Given the scope brightened by regional production network, RCEP can be engine for FDI buoyancy in India. Currently, two of the top five foreign investors in India are Singapore and Japan. Together they accounted for 39 per cent of total FDI inflow in the country in 2015. In the global survey of foreign investment in 2015 by Ernst and Young, India ranked top for inward foreign investment over the period of three years, pushing behind USA and Western European countries – the prominent members of TPP. The survey revealed that foreign investors witnessed India speeding up pace towards becoming one of the world’s top destination for manufacturing as well as regional hub for operation.

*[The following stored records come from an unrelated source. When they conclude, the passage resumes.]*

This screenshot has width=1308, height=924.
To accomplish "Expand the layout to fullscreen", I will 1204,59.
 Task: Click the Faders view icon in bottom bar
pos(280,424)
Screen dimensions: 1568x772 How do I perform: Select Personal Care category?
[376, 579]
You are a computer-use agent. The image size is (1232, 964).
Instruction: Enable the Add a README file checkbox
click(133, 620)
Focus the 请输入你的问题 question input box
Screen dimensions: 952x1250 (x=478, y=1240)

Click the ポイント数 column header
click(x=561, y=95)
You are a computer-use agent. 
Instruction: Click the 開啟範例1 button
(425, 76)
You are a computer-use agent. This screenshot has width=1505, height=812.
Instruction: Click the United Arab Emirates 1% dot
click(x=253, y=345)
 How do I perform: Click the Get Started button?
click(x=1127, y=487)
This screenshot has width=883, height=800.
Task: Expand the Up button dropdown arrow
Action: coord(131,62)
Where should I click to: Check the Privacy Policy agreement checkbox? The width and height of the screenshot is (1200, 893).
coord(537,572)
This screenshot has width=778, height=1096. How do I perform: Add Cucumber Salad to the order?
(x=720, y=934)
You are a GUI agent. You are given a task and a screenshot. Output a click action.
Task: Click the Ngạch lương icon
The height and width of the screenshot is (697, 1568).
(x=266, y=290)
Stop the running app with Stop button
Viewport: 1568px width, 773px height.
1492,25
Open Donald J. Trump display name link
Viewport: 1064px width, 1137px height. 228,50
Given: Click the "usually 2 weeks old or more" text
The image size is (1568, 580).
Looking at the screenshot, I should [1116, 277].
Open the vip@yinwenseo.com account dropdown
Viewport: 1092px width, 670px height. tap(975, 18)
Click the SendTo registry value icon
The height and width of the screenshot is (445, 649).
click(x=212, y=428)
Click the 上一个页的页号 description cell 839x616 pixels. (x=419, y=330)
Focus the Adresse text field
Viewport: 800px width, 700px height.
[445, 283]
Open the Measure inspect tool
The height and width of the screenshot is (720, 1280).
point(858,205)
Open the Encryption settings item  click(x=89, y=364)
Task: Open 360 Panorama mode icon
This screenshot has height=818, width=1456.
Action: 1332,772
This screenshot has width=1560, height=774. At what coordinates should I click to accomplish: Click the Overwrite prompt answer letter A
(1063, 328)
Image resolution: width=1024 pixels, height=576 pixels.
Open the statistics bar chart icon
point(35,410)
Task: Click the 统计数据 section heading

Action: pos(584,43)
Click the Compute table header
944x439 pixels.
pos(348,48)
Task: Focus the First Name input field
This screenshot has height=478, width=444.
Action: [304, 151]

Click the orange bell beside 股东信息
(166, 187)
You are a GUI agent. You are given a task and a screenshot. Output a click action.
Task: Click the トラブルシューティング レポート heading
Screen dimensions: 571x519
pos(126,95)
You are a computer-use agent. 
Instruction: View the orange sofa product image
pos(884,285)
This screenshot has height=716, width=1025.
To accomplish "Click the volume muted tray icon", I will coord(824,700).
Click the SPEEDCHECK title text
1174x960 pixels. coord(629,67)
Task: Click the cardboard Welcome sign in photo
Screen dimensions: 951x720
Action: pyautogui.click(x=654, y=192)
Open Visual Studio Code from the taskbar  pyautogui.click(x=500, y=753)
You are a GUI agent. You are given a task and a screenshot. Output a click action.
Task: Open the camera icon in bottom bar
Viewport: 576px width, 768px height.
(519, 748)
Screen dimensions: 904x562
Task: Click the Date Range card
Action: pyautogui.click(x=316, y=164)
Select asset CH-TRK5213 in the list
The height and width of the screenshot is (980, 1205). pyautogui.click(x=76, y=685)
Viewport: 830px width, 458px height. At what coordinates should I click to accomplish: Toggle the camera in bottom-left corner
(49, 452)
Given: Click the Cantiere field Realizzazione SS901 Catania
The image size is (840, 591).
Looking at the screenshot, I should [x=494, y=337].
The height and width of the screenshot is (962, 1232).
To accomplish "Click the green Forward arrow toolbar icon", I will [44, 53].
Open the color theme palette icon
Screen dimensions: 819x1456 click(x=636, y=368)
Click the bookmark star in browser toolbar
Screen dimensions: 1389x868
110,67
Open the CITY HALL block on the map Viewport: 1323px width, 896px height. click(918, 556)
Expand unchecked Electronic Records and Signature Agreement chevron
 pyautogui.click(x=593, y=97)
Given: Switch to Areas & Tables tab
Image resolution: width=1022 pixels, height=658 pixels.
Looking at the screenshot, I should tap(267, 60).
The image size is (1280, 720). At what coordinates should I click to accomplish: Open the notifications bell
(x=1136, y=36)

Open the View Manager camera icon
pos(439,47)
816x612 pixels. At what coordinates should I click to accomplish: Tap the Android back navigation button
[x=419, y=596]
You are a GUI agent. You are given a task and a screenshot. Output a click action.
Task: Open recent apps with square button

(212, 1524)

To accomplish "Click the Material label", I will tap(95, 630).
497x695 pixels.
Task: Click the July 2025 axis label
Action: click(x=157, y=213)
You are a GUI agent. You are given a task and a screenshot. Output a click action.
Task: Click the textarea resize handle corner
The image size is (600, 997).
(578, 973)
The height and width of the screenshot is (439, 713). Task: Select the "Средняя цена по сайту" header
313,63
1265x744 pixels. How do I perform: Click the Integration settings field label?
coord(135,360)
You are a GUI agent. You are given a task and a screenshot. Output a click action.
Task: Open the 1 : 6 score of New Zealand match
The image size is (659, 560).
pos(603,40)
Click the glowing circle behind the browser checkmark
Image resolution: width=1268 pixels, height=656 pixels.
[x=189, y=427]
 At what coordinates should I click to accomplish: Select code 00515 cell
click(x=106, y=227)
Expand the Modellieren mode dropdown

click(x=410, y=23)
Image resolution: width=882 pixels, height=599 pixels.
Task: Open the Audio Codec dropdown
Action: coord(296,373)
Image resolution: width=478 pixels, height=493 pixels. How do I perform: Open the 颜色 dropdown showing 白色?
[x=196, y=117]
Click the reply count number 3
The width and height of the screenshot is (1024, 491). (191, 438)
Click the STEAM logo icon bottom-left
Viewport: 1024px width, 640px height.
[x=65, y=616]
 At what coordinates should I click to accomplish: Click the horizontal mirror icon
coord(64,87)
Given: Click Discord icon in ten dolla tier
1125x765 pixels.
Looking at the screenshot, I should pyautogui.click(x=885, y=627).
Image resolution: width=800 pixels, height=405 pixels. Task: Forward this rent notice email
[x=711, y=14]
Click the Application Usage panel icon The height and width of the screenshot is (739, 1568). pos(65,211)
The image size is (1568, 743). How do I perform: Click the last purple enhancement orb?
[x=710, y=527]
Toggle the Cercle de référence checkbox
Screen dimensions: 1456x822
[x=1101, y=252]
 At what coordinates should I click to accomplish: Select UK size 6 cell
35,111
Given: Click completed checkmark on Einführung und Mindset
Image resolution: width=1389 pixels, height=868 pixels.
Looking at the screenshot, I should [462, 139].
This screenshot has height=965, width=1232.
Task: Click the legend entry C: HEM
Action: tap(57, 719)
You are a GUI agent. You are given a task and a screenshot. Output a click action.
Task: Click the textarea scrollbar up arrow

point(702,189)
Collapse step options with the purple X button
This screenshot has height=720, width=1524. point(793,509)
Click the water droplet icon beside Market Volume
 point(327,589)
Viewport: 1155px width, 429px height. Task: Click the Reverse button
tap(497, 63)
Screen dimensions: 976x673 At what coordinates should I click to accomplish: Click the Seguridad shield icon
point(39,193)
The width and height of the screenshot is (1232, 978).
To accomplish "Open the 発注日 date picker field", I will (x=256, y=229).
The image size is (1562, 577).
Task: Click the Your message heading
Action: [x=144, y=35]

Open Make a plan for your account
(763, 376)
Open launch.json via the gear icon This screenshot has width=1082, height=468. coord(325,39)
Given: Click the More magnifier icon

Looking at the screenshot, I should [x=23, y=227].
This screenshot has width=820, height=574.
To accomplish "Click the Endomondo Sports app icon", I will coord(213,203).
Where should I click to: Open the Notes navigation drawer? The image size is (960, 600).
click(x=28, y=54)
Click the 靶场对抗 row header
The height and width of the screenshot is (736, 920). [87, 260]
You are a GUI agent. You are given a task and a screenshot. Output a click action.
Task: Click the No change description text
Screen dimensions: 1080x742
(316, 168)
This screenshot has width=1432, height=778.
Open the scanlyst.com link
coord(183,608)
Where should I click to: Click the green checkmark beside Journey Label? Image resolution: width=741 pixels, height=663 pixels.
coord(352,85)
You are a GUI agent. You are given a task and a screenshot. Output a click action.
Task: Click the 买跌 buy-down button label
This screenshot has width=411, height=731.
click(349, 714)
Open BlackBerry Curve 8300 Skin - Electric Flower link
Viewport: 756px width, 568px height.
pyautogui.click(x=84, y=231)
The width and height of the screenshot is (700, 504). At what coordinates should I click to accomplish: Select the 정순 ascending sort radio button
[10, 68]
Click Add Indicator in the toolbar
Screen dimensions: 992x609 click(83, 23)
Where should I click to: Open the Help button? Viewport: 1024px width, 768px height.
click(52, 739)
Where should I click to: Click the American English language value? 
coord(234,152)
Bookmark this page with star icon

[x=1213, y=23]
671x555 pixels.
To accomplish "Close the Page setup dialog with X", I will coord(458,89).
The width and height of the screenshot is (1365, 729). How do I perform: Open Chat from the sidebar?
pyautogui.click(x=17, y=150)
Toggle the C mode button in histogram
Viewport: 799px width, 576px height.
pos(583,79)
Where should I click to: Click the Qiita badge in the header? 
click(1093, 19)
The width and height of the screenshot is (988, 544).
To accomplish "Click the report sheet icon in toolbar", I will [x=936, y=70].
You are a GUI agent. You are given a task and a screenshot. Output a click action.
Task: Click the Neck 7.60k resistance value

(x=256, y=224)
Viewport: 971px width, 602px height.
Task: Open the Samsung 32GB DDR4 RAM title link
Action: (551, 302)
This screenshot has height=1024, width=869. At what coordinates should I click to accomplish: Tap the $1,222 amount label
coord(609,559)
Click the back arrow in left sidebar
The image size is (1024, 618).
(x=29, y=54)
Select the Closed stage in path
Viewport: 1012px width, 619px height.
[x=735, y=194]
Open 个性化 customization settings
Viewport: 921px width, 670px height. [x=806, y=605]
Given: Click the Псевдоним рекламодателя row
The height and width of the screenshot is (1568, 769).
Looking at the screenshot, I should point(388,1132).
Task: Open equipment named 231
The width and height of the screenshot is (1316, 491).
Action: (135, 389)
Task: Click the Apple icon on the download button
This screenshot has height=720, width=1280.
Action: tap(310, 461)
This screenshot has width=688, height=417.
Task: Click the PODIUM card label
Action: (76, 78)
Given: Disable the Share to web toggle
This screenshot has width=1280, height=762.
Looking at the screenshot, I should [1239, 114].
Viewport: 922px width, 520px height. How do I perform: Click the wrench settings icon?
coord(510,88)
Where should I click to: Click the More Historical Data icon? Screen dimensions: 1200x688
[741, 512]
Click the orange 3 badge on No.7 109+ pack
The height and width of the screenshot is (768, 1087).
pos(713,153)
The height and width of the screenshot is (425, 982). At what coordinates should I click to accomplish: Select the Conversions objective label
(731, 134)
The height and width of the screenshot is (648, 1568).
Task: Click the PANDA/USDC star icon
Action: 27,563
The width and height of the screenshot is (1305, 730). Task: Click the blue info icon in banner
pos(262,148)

Even though both RCEP and TPP pitch for two greatest economic blocks, in reality they are more of political significance than economy. According to Professor Jagdish Bhagwati, TPP is "a political response to China’s new aggressiveness, built in a spirit of confrontation and containment, not of cooperation”.
Dealing with accusations
In the past, several RCEP members had accused India of being defensive in its approach. The five members; Australia, China, Japan, New Zealand and South Korea had exhorted India to cut tariff on key products or leave the talks on the FTA. They had said India was taking a half-hearted approach towards the conclusion of major issues.
Should India join TPP?
India, which has stronghold in manufacture and export of generic drugs globally, could lose its trade advantages in generics if it does not join US-led trade pact Trans Pacific Partnership Agreement (TTP). According to patent experts, by India joining TPP, the country can expect to strengthen the dissenting voices in TPP and make TPP provisions more patient friendly.
TPP- Need of the hour?
The Peterson Institute for International Economics (PIIE) in a report released in September said that if China and the rest of the Asia-Pacific Economic Cooperation (APEC) forum join a second stage of the TPP that continues to exclude India, India’s annual export losses will approach $50 billion. However, many analysts claim such projections are exaggerated.
Guarding self interests
While the success of TPP hinges on the global economic authority of the US and how the negotiation process unfolds, the future dynamism of RCEP will depend heavily on how China and the Association of South-East Asian Nations (ASEAN) conduct their negotiation process and accommodate the interests of other regional powers, including India.
Calling for support
While the US-India Joint Strategic Vision for the Asia Pacific and Indian Ocean Region, released in January 2015, in his joint press conference with Obama following their September 28, 2015 meeting in New York, Prime Minister Narendra Modi said he looked “forward to work with the US for India’s membership of Asian Pacific Economic Community.”